Kegiatan: Dapatkah Anda menulis ulang bagian berita tentang kasus korupsi bansos, mulai dari "ERA.id - Komisi" sampai dengan "(5/12/2020) dini hari.", tanpa mengubah satu kata pun?

Teks Sumber:
┌────────
'Dugaan' Mensos Korupsi Bansos, KPK Dalami Kemungkinan Ancaman Hukuman Mati

| 07 Dec 2020 10:15
'Dugaan' Mensos Korupsi Bansos, KPK Dalami Kemungkinan Ancaman Hukuman Mati
Ilustrasi KPK (Dok. Antara)

ERA.id - Komisi Pemberantasan Korupsi (KPK) menetapkan Menteri Sosial Juliari Piter Batubara sebagai koruptor atas kasus pidana korupsi bantuan sosial (bansos) COVID-19 untuk wilayah Jabodetabek bersama dengan empat orang lainnya. Hal ini tindak lanjut atas operasi tangkap tangan (OTT) yang dilakukan lembaga antirasuah pada Jumat (5/12/2020) dini hari.

Korupsi yang dilakukan Juliari ini mendapat respon beragam, khususnya terkait dengan hukuman yang tercantum dalam Pasal 2 ayat 2 Undang-Undang Nomor 31 Tahun 1999 tentang Tindak Pidana Korupsi yang menyebut koruptor bisa dikenakan pidana mati. Menanggapi hal itu, Ketua KPK Firli Bahuri menyatakan akan mendalami kasus korupsi yang dilakukan Juliari dengen beleid yang tercantum dalam Pasal 2 UU Tipikor tahun 1999.

"Kita akan dalami terkait dengan apakah Pasal 2 itu bisa kita buktikan," ujar Firli kepada wartawan di Gedung KPK, Minggu (6/12/2020).

Firli menjelaskan dalam Pasal 2 ayat 2 UU Tipikor Tahun 1999 disebutkan tindakan melawan hukum dengan sengaja untuk memperkaya diri sendiri atau orang lain atau korporasi yang dapat mengakibatkan kerugian keuangan negara.

Dalam kaitan dengan Juliari, menurut Firli, KPK perlu melihat lagi kasus tersebut terkait dengan pengadaan barang dan jasa. Dalam hal ini artinya adalah paket sembako bansos untuk masyarakat selama pandemi COVID-19.

"Itu kita dalami tentang proses pengadaannya," ucap Firli.
└────────
Cuplikan Data:
┌────────
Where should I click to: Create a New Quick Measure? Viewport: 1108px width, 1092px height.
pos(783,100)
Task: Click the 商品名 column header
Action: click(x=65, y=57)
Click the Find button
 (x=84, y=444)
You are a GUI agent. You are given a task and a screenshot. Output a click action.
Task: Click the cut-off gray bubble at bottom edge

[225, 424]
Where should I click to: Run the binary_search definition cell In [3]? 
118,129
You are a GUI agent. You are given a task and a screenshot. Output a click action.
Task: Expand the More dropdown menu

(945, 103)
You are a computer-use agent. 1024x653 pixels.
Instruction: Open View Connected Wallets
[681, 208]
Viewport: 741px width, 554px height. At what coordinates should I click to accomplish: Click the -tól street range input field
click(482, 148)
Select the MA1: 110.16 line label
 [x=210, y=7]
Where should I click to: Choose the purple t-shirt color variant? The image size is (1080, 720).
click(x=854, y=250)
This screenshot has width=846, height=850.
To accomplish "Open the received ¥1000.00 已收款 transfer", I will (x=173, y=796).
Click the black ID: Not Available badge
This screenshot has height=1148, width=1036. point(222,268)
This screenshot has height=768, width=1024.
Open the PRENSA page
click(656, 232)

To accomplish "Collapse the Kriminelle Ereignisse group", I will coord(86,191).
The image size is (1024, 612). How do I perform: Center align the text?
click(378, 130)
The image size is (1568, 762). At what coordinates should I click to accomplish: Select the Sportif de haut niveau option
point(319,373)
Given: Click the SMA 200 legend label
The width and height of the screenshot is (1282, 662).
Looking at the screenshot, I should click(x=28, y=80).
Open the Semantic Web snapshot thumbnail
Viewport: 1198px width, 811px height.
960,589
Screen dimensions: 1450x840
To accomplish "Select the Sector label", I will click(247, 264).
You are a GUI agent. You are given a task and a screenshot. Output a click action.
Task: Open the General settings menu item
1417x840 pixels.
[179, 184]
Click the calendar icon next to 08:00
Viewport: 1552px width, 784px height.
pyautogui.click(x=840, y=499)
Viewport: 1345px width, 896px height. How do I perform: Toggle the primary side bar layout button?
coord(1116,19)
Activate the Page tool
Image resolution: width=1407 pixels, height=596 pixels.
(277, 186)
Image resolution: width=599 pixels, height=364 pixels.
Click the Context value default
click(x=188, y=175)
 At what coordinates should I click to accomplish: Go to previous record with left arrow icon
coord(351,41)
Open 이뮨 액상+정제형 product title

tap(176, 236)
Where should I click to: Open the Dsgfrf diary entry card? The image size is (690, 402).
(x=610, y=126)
└────────
Pembahasan Soal:
ERA.id - Komisi Pemberantasan Korupsi (KPK) menetapkan Menteri Sosial Juliari Piter Batubara sebagai koruptor atas kasus pidana korupsi bantuan sosial (bansos) COVID-19 untuk wilayah Jabodetabek bersama dengan empat orang lainnya. Hal ini tindak lanjut atas operasi tangkap tangan (OTT) yang dilakukan lembaga antirasuah pada Jumat (5/12/2020) dini hari.